Courage honor World Cup winner, two-time NWSL champion Sam Mewis

Sam Mewis claps while she is being honored ahead of the North Carolina Courage match.
Photo Copyright Rob Kinnan for USA TODAY Sports

CARY, N.C. — The North Carolina Courage kicked off their eighth year in the NWSL with a rousing home victory to start the campaign, but also honored their past in the process.

Midfielder Sam Mewis, who announced her retirement as a player this winter after being sidelined for two years with a chronic knee injury, became the first player inducted into the Courage Ring of Honor, with a postgame ceremony on the field after the Courage defeated the Houston Dash 5-1 at WakeMed Soccer Park on Saturday.

It was fitting that the five goals scored in the home team’s favor matched Mewis’ No. 5, and a club home opener record crowd of 5,878 was on hand to honor one of the best and most beloved players of her generation. While playing in North Carolina between 2017-21, Mewis won two NWSL Championships and three NWSL Shields, was an NWSL Best XI selection in 2017, won the 2019 World Cup with the U.S. women’s national team and was awarded the 2020 U.S. Soccer Female Player of the Year.

“When Sam had to announce her retirement, it was an immediate response by us to be able to make sure that we brought her home,” Courage head coach Sean Nahas told the crowd during the postgame ceremony. “An absolute leader.

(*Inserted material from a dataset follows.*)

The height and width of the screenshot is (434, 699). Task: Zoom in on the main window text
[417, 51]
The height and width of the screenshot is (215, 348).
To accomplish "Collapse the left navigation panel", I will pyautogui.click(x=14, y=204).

A winner. Humble. A competitor, someone that represented this crest with the utmost respect. And that’s what we want to make sure we re-establish here in the club to make sure that’s something that we carry on moving forward.”

The 2019 World Cup winner admitted she was still coming to terms with the end of her playing career, aged just 31.

“I think that I have really struggled with what’s going to be a lifelong knee injury,” Mewis told reporters during a press conference on Friday. “And I feel more educated now in knowing maybe years ago that I could have talked about it or I could have expressed that I need more support. How do you balance this idea of you’re in peak physical condition, here and now, but injuries can be a permanent part of your life? And I don’t know that I ever thought that until I started realizing the situation that my knee was in.”

She said she now swims as her primary physical activity, and more than once during the weekend admitted she “would do anything to play one more game.”

“Overall I feel really fortunate that the level of physical activity that I can do is good. In a lot of ways I am grateful  — as I’m gritting through my teeth to say that I’m grateful because I know I should be but it is really hard. Like if I could just play I would. My knee is just not in the shape to be playing professional soccer,” she explained.

During her two-year attempt to rehab from the knee injury and get back on the field, Mewis said she followed pursuits she hadn’t been able to try before, taking a pottery class and drum lessons. She also began a media career, initially starting a podcast with good friend and fellow former Courage player Lynn Williams. That venture became so successful that Mewis has parlayed it into a post-playing career job as a women’s soccer content producer with Men in Blazers.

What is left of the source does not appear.